◆ Reading text ◆
# Are you ready to fall off?



## Saddlebag (Jan 17, 2011)

When this happens to you keep your head up or look at the ground for a spot to come off?


----------



## BellaMFT (Nov 15, 2011)

Saddlebag said:


> When this happens to you keep your head up or look at the ground for a spot to come off?


I tend to lean forward and look down at my horse waiting for her to take off or spook. I am completely do everything wrong. It get worse with any kind of speed. I try to sit back and look where I am going but I literally shut down when I am that nervous. 

I get that it is me but I can't figure out how to turn my mind off. If that makes sense.


----------



## SullysRider (Feb 11, 2012)

Am I ever ready to fall off, no. Do I accept and know that I will at one point fall off? Heck I've done it twice this past week (my second and third time ever in over a decade of riding). I've known since the beginning that it's not if I'm going to fall off it's when. There's a saying that if you haven't fallen you haven't ridden hard enough or long enough. I think people get intimidated from a fall when they are in the mind set that they never will. Falling is a part of horses, so if you want to ride horses you have to know that you are going to fall off. But you're going to laugh about it, dust yourself off, and get back on. Or in one of my cases ride the next morning with your hand in a cast lol. If horses is really what you want to do, you have to start thinking that it can happen, but not dwell on the fact. Everybody falls! If you feel yourself start getting tense and worried about it, take a few deep breathes, relax your body, and think about how much you want to ride horses. If it is important enough to you, you will find a way to overcome it.

(A run of records)
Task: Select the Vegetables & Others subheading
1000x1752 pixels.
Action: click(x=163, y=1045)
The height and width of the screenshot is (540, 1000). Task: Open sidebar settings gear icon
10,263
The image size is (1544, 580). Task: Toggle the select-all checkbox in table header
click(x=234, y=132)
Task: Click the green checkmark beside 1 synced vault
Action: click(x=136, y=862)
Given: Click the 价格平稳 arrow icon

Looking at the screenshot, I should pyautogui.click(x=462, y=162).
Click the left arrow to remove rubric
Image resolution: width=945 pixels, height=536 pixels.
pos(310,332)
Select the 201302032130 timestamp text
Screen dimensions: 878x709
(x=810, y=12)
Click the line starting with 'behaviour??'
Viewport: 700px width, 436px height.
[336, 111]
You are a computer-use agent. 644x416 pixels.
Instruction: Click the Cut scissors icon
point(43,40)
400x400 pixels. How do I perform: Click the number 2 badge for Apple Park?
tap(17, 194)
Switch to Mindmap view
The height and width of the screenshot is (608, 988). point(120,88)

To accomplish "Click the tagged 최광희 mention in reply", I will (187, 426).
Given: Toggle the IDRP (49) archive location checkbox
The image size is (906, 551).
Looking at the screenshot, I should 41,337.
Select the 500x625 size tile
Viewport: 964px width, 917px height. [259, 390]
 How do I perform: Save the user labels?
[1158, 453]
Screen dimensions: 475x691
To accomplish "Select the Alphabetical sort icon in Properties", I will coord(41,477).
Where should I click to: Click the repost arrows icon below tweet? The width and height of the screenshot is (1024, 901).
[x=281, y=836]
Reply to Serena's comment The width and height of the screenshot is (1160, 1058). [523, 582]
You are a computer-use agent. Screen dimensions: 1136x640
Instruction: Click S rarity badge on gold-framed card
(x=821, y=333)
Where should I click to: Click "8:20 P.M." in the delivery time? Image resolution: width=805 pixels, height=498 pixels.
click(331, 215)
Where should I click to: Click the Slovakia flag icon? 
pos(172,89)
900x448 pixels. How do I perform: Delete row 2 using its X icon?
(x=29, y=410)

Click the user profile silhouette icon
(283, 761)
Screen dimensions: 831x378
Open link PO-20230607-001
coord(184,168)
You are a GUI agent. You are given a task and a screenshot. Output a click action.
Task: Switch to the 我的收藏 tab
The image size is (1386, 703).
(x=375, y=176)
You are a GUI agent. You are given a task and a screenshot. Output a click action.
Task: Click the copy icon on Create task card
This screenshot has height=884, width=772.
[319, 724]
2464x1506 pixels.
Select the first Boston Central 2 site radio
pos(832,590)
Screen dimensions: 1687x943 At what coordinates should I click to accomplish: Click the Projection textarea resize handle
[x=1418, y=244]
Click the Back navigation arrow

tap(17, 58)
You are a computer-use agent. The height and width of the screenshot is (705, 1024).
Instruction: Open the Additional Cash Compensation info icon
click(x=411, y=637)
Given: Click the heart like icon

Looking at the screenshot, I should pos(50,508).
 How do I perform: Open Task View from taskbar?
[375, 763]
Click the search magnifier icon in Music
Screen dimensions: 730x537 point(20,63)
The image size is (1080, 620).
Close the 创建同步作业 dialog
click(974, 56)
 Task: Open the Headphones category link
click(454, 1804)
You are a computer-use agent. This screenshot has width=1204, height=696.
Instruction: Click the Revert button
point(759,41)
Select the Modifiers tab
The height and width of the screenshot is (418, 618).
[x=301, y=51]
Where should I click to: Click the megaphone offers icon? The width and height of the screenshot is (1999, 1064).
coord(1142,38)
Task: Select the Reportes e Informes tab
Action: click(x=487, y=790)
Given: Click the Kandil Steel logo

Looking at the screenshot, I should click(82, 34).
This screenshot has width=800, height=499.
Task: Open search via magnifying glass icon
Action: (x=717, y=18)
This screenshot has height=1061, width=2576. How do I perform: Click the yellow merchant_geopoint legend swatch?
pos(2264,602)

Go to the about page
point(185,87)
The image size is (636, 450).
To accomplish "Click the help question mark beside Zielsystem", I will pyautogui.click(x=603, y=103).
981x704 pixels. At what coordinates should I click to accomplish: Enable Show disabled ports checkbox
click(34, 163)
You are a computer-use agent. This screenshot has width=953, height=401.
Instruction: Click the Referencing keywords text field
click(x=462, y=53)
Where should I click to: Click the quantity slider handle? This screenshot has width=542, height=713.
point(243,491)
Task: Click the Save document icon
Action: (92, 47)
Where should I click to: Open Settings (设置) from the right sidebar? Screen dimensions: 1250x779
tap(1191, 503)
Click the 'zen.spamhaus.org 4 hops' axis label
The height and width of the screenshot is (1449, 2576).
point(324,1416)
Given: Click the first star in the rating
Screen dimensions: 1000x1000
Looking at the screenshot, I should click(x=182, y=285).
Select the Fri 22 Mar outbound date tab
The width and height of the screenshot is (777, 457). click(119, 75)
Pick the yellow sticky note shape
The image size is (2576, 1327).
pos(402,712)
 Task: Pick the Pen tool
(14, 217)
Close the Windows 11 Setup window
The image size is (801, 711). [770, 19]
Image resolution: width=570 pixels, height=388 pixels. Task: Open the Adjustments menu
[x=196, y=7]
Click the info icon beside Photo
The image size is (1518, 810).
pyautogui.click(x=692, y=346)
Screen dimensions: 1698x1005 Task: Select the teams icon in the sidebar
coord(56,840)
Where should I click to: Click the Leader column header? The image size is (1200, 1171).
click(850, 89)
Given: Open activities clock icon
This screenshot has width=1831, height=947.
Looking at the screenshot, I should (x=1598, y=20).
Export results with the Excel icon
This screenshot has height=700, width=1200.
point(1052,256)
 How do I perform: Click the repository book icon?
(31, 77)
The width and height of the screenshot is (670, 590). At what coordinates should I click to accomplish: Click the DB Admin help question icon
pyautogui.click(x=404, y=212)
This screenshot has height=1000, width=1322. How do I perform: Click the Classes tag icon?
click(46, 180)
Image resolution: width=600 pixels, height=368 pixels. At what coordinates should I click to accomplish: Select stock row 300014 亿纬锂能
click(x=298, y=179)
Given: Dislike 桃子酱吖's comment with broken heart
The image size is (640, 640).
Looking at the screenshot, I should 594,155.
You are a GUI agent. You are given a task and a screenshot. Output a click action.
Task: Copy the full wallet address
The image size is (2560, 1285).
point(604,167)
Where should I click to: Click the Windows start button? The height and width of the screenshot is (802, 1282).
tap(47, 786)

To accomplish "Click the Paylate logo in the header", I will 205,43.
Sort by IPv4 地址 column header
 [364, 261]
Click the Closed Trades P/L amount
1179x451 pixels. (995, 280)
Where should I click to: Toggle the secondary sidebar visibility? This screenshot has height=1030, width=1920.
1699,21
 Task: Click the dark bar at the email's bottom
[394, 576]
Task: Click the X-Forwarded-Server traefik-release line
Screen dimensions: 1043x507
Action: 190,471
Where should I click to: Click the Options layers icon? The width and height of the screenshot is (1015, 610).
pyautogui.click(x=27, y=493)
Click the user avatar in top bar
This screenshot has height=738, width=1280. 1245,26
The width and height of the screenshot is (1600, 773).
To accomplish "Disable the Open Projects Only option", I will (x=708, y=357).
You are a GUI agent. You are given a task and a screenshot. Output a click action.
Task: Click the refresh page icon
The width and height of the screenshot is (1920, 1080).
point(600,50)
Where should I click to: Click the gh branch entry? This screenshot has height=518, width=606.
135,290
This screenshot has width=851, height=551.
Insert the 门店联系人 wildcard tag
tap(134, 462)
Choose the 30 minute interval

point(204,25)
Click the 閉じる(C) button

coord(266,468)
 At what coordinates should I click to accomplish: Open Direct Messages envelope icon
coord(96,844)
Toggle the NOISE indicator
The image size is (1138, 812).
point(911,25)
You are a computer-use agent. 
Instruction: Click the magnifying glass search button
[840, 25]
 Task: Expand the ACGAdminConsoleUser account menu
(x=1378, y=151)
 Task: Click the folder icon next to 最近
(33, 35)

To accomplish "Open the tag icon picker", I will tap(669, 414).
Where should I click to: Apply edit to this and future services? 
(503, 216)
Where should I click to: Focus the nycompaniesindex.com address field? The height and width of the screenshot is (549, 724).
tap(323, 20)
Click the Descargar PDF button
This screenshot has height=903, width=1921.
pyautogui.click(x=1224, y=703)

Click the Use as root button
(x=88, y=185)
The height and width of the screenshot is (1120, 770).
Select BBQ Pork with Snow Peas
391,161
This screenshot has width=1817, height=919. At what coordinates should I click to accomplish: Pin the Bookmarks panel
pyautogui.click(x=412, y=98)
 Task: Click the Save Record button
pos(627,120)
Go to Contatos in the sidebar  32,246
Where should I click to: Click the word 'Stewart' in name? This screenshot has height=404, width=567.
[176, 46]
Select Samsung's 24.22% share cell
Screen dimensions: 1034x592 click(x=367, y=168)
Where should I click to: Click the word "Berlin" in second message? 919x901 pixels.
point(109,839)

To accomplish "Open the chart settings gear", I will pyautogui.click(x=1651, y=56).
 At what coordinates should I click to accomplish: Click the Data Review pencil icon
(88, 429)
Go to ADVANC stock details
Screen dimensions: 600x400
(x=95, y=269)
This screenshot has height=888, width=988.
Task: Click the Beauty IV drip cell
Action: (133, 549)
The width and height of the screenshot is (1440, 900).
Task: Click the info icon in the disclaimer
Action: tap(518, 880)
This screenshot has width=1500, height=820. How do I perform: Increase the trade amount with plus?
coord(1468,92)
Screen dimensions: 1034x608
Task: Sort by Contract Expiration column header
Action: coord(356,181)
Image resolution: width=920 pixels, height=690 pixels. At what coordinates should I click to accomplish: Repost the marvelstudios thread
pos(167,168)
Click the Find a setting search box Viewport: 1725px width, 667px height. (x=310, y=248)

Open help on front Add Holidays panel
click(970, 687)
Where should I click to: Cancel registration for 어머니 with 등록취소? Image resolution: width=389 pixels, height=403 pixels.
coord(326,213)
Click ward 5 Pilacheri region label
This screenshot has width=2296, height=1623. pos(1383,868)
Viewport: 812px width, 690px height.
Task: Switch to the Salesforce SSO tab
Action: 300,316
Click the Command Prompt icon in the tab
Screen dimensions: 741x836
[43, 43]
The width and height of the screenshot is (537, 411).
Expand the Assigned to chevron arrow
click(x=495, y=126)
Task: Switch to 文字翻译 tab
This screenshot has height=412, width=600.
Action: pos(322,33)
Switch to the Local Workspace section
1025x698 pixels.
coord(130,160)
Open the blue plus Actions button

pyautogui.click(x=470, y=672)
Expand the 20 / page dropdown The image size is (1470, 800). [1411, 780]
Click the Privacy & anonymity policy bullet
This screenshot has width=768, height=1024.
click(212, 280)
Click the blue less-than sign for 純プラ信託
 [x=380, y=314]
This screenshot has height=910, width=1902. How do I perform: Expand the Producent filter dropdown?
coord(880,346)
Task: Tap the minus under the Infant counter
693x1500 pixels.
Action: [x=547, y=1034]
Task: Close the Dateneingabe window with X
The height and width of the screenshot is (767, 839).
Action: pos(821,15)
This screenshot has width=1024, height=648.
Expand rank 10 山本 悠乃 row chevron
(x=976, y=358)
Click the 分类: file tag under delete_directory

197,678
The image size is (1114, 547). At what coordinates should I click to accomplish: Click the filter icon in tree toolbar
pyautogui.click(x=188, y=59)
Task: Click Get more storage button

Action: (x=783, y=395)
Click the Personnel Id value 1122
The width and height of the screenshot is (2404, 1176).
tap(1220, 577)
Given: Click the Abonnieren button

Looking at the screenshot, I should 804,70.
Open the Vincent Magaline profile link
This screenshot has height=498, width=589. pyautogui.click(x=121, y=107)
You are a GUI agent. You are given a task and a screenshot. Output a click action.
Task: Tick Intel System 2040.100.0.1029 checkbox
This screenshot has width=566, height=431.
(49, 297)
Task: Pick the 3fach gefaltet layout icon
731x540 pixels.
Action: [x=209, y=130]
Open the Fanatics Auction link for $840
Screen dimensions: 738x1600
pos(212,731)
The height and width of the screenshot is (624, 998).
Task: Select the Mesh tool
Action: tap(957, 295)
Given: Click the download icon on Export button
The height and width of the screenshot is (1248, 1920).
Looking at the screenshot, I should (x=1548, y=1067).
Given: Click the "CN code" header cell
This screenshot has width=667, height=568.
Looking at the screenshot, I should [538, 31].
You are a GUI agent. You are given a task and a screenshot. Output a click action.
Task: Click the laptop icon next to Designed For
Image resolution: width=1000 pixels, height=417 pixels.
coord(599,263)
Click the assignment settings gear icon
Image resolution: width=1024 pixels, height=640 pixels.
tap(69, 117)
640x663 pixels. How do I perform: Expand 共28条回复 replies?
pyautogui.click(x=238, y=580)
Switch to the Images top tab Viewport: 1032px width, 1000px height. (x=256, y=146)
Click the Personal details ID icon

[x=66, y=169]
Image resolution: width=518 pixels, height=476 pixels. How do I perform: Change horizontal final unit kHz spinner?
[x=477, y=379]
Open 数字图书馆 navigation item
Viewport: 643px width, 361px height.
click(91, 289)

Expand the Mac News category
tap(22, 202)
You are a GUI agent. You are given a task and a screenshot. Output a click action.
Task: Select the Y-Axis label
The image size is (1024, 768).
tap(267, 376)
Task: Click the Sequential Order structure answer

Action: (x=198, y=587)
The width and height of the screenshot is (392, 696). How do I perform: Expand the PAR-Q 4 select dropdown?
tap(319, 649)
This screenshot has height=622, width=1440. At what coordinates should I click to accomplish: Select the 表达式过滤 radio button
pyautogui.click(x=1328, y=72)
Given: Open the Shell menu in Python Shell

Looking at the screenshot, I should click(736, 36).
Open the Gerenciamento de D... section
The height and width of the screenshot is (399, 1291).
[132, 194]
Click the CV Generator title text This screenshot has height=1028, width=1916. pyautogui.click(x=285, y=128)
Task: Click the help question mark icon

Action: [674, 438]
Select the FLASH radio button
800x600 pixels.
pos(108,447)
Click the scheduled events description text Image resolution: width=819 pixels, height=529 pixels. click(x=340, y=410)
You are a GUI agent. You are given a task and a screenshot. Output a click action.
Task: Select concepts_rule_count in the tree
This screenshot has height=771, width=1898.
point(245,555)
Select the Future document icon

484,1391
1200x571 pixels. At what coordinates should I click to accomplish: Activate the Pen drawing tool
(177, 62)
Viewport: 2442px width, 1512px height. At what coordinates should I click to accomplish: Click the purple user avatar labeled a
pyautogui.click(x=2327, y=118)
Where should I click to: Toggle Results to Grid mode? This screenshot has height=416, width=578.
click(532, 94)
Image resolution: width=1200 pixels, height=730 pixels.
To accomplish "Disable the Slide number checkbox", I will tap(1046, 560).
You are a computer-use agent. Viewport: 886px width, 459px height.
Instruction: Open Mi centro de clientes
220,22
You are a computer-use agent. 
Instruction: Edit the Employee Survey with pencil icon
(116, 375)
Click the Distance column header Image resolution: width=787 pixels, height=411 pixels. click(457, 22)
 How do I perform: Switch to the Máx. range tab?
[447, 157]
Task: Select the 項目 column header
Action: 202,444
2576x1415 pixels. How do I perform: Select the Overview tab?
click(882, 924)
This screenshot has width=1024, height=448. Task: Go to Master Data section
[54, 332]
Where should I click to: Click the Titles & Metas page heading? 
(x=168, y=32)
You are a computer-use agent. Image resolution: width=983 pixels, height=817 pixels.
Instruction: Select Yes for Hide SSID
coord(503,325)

◆ Required tasks ◆
1) Convert the stretch of the records from the line containing "The width and height of the screenshot is (537, 411)." through the line containing "Action: pos(322,33)" into a JSON list of strings, with one string per line and blank lines omitted.
2) Continue the forum thread about falling off a horse from the point where it stops.

◆ Answers to each task ◆
1)
[
  "The width and height of the screenshot is (537, 411).",
  "Expand the Assigned to chevron arrow",
  "click(x=495, y=126)",
  "Task: Switch to 文字翻译 tab",
  "This screenshot has height=412, width=600.",
  "Action: pos(322,33)"
]

2)
----------



## Incitatus32 (Jan 5, 2013)

Could you maybe listen to music and keep a beat in your mind? Maybe sing to yourself or talk to yourself? (When I would get nervous I would talk to the horse and my instructor non stop).


----------



## BellaMFT (Nov 15, 2011)

sounds weird, but has anyone ever practiced falling off?

Maybe if I get it out of the way I will quit worrying about it. I have fallen off many times and I always got over it. But the last time I truly got bucked off and I got really hurt. Every other time it was a lot of bruising but I wasn't really hurt. I think my biggest fear is getting hurt really bad again.


----------



## boots (Jan 16, 2012)

BellaMFT said:


> sounds weird, but has anyone ever practiced falling off?


I did. 

My mother worried about my getting injured riding. Hah! Not riding. Falling off. A neighborhood young woman was experienced in riding show jumpers. 

Mom sent me to the woman's house repeatedly to practice a tuck and roll off their high front porch. The skills served me well over the years. Toward the end of my sessions with the neighbor, she would just push me off when she'd see I was distracted. 

It's second nature now.


----------



## beau159 (Oct 4, 2010)

The fear of falling off is always there. Whether or not you let it control your mind, well, that is up to you. 

Singing is a great suggestion. Using the muscles in your abdomen will naturally relax you. You might feel like an idiot in the arena, singing as you go around, but it will relax both you and your horse. 

Think positive. Keep looking UP and forward to where you want your horse to go. Mind over body. 

I've been riding for 25+ years and I got bucked off by my colt last year. My owned darned fault, but you are never too experienced to be bucked off. 

Accept it in your mind. I will happen again at some point. When you can accept it, is when you'll be okay with it.


----------



## Corporal (Jul 29, 2010)

My Huntseat instructor taught us a "flying dismount." We learned it first at the walk, then performed it at the trot and at the canter. Perhaps your teacher could teach this to you? You slip your feet out of the stirrups, swing both legs to the near side and then slip off, careful to land with a bend in your knees to absorb the shock.


----------



## showjumperachel (Jul 13, 2013)

I always have the mindset that if I know I'm going to fall off, I bail. For example, if my horse decides to have a bucking fit, and I fall onto his forehand, I kick my feet out and roll off. With that being said, I RARELY have to do that, but it is good to always have it in the back of your mind, IMO.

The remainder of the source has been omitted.